Блу любила такого нудного, учёного Гэнси, слишком окутанного фактами, чтобы сообразить, как он оказался снаружи. Она поинтересовалась:
— У Глендовера была жена, так?
— Умерла в Лондонском Тауэре.
— Братья, сестры?
— Обезглавлены.
— Дети?
— Миллион, но большинство были заключены в тюрьму и умерли или просто умерли. Он потерял всю семью во время восстания.
— Тогда поэт!
Гэнси спросил:
— До тебя когда-нибудь долетал слух, что, если кипятишь воду в микроволновке, то она взорвётся, когда ты её коснешься?
— Вода должна быть чистой, — ответила она. — Дистиллированной. Обычная вода не взорвётся из-за минералов. Не нужно верить всему, что читаешь в интернете.
Ревущий звук перебил их, внезапный и всеобъемлющий. Блу вздрогнула, а Гэнси просто поднял глаза вверх.
— Это дождь по крыше. Должно быть, слив.
Он повернулся с кружкой в руках, и внезапно они оказались в дюйме друг от друга. Она могла учуять запах мяты у него во рту. Видела, как двигалось горло, когда он глотал.
Она была разгневана на своё тело за предательство, за то, что желала его не так, как любого из других парней, за отказ слушать её настойчивые убеждения, что они только друзья.
— Как твой первый день в школе, Джейн? — спросил он голосом, другим, не как прежде.
Мама ушла. Ноа взорвался. Я не пойду в колледж. Я не хочу идти домой, где всё странное, и не хочу возвращаться в школу, где всё нормальное.
— Ох, ты знаешь, общественная школа, — сказала она, не встречая его взгляда. Вместо этого она сконцентрировалась на его шее, которая была прямо на уровне её глаз, и на том, как воротник неровно лежал по его коже из-за адамова яблока. — Мы просто весь день смотрели мультики.
Она предполагала, что выйдет иронично, но не думала, будто у неё получилось.
— Мы найдем её, — сказал он, и в её груди снова появилась боль.
— Я не знаю, хочет ли она быть найденной.

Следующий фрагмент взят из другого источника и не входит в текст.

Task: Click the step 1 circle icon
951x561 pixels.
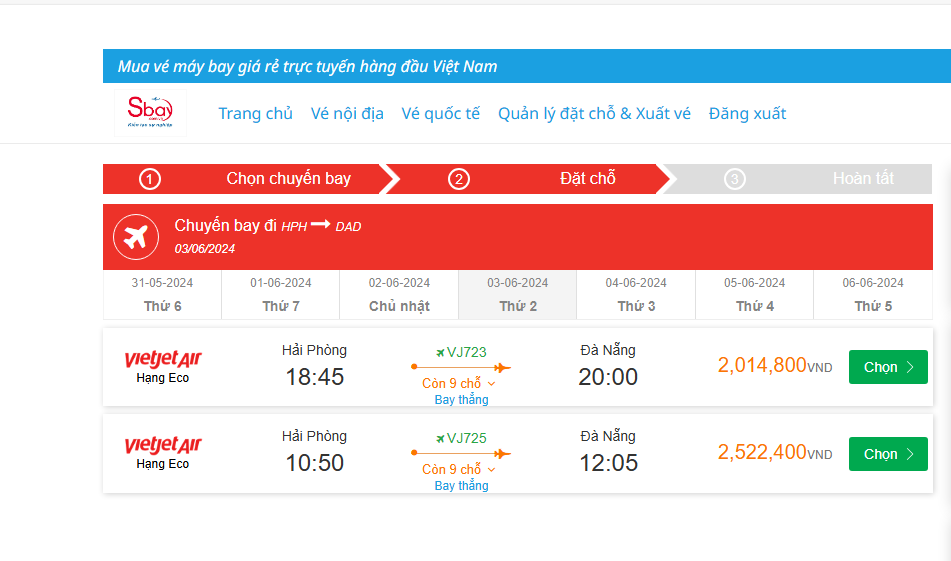Action: pyautogui.click(x=150, y=179)
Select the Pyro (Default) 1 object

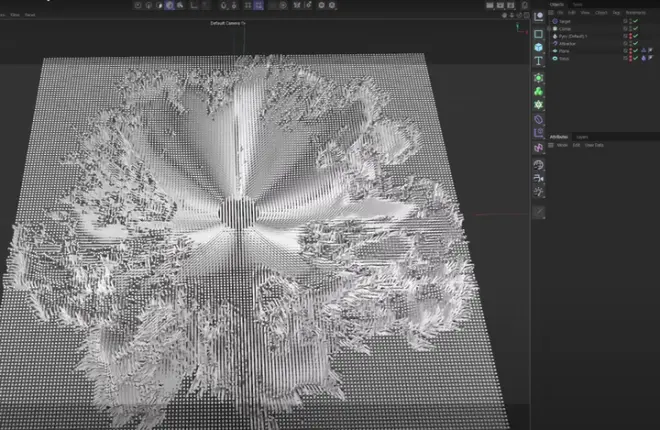(571, 36)
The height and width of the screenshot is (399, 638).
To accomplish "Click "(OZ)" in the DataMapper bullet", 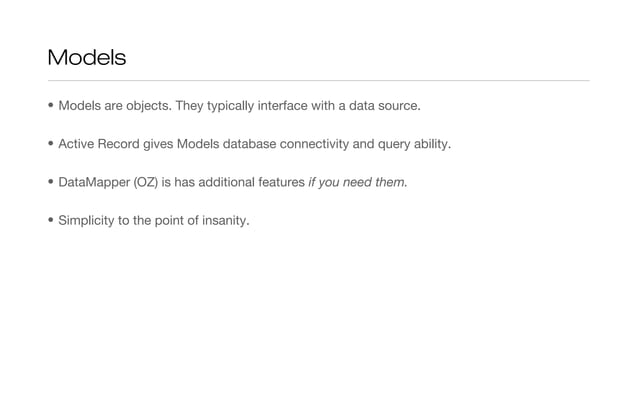I will point(146,182).
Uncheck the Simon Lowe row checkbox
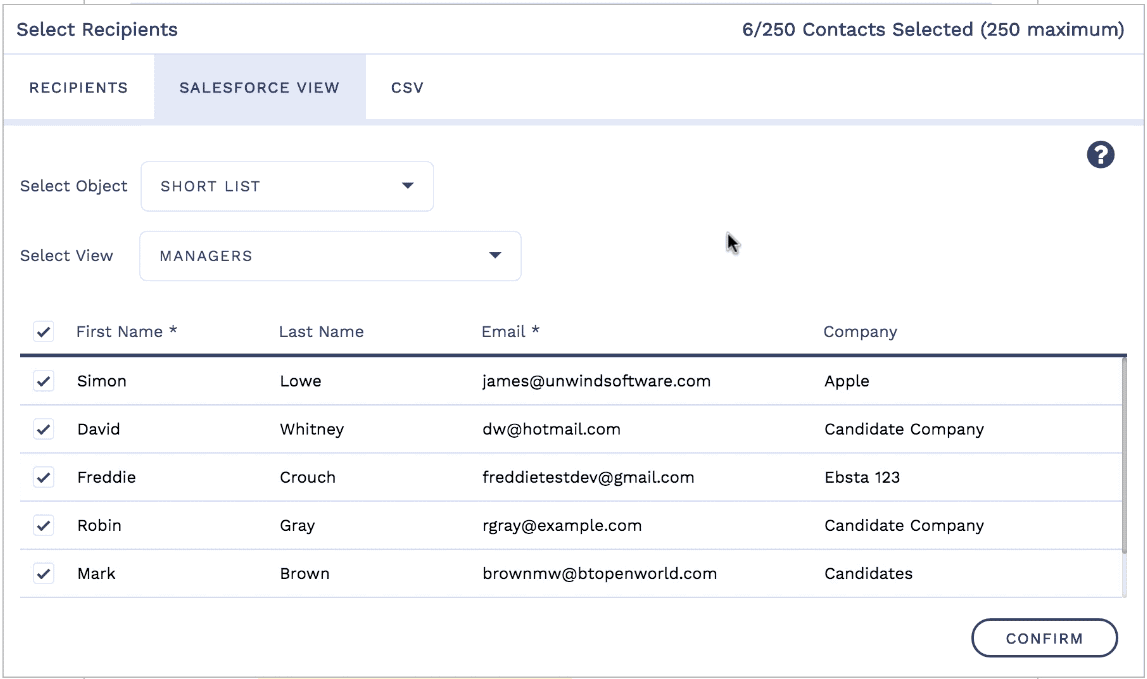The height and width of the screenshot is (679, 1147). (43, 381)
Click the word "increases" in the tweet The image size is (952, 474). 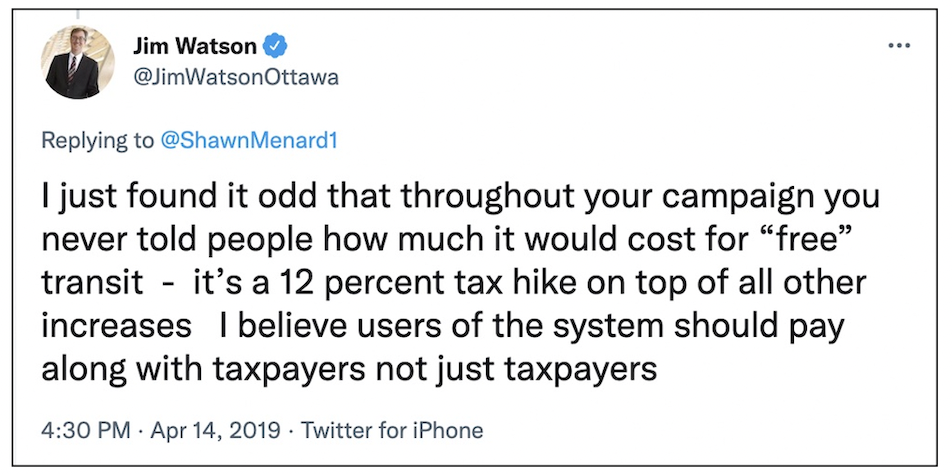point(116,327)
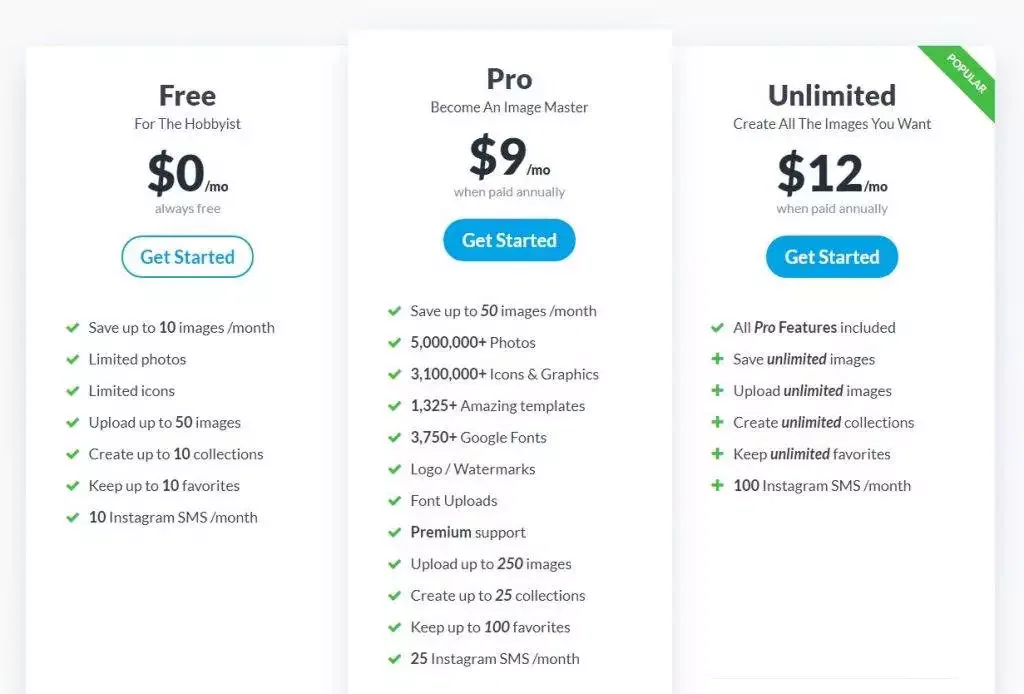Click the $12/mo Unlimited price
Screen dimensions: 1024x694
831,174
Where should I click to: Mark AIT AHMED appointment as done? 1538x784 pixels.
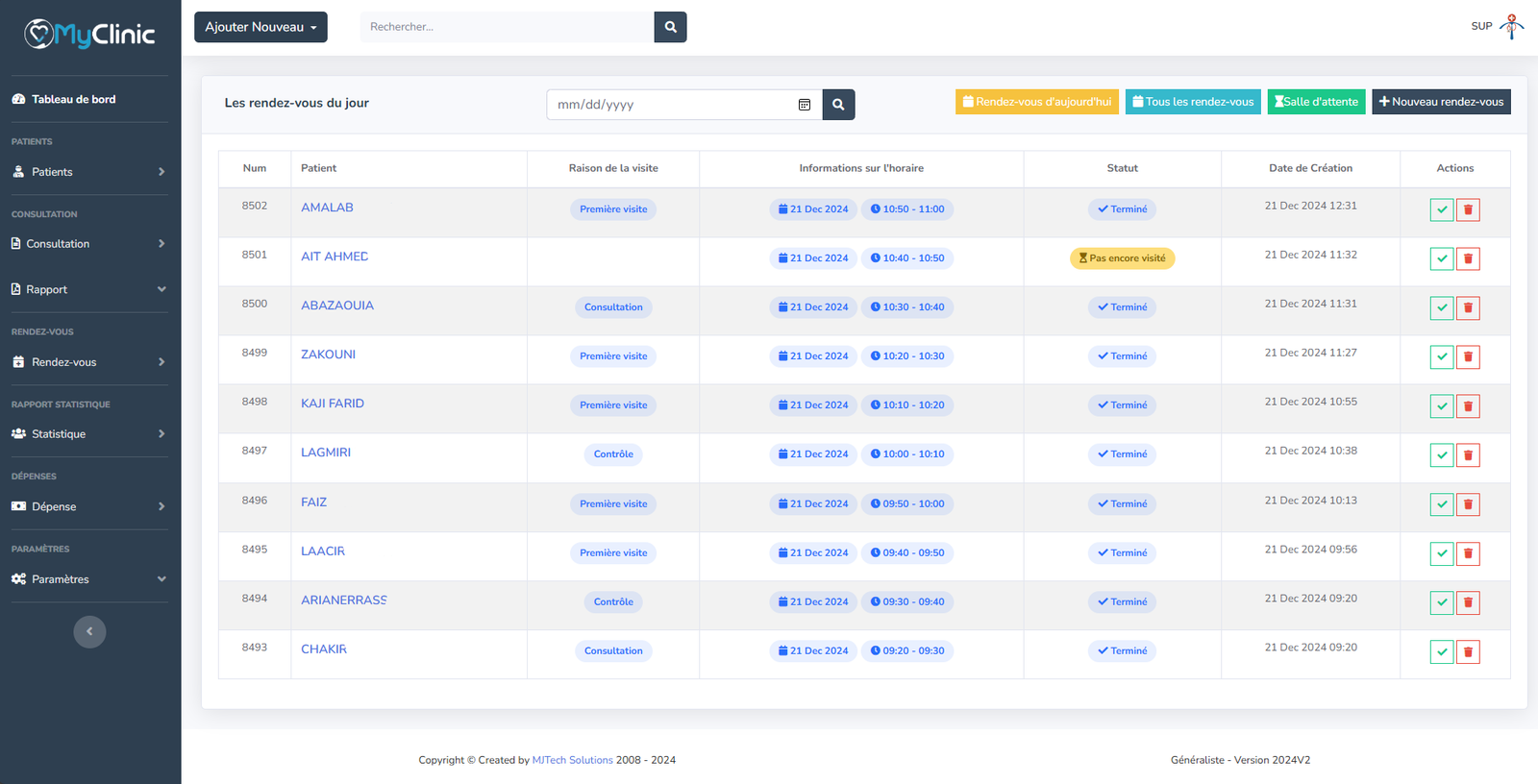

— Всё ясно, Джейн, если... — Он остановился и взболтал чай. — Надеюсь, Мэлори не хочет молока. Я совершенно забыл.
Ей было жаль, что она не могла пробудить ту Блу, которая презирала его. Ей было жаль, что она не знала, почувствует ли себя Адам плохо из-за этого. Ей было жаль, что она не знала, заставит ли борьба с этим чувством предсказанный конец Гэнси послабее её разрушить.
Она закрыла микроволновку. Гэнси вышел из комнаты.
На диване Мэлори рассматривал чай, как человек смотрел бы на смертный приговор.
— Что ещё? — мягко спросил Гэнси.
Мэлори столкнул с себя Псину.
— Я бы хотел новое бедро. И лучшую погоду. А... всё равно. Это твой дом, и я знаю, что я посторонний и далёк от того, чтобы критиковать или вообще переходить границы. Однако известно ли тебе, что кто-то там есть, под...
Он указал на темную от грозы площадку под бильярдным столом. Если бы Блу сощурилась, она могла бы разглядеть фигуру в чёрном.
— Ноа, — сказал Гэнси, — выходи немедленно.
— Нет, — ответил Ноа.
— Ну, вижу, вы друг друга знаете, и всё в порядке, — произнёс Мэлори таким голосом, будто кто-то чует наступление проблемы, но не взял с собой зонт. — Я буду в своей комнате залечивать последствия смены часовых поясов.
После того, как он удалился, Блу с раздражением воскликнула:
— Ноа! Я тебя звала и звала.
Ноа остался там, где был, обернув руки вокруг себя. Он выглядел заметно менее живым, чем ранее; было что-то размытое в его глазах, что-то нечёёткое с их краями. Отчасти было тяжело смотреть на место, где остановился Ноа и где начиналась тень под ним. Что-то неприятное происходило в горле Блу, когда она пыталась понять, что не так с его лицом.
— Я устал от этого, — сказал Ноа.
— Устал от чего? — ласково поинтересовался Гэнси.
— От разложения.
Он плакал. Вот что было неправильно с его лицом, осознала Блу. Ничего сверхъестественного.
— Ох, Ноа, — произнесла Блу, присаживаясь.
— Что я могу сделать? — спросил Гэнси. — Мы. Что мы можем сделать?
Ноа пожал плечами слезливым способом.
Блу внезапно отчаянно испугалась, что Ноа мог бы захотеть по-настоящему умереть. Казалось, этого хотят большинство призраков — покоиться с миром. Ужасная мысль навсегда сказать прощай. Её эгоизм сильно боролся с каждым граммом этики, которую она получила от женщин своей семьи.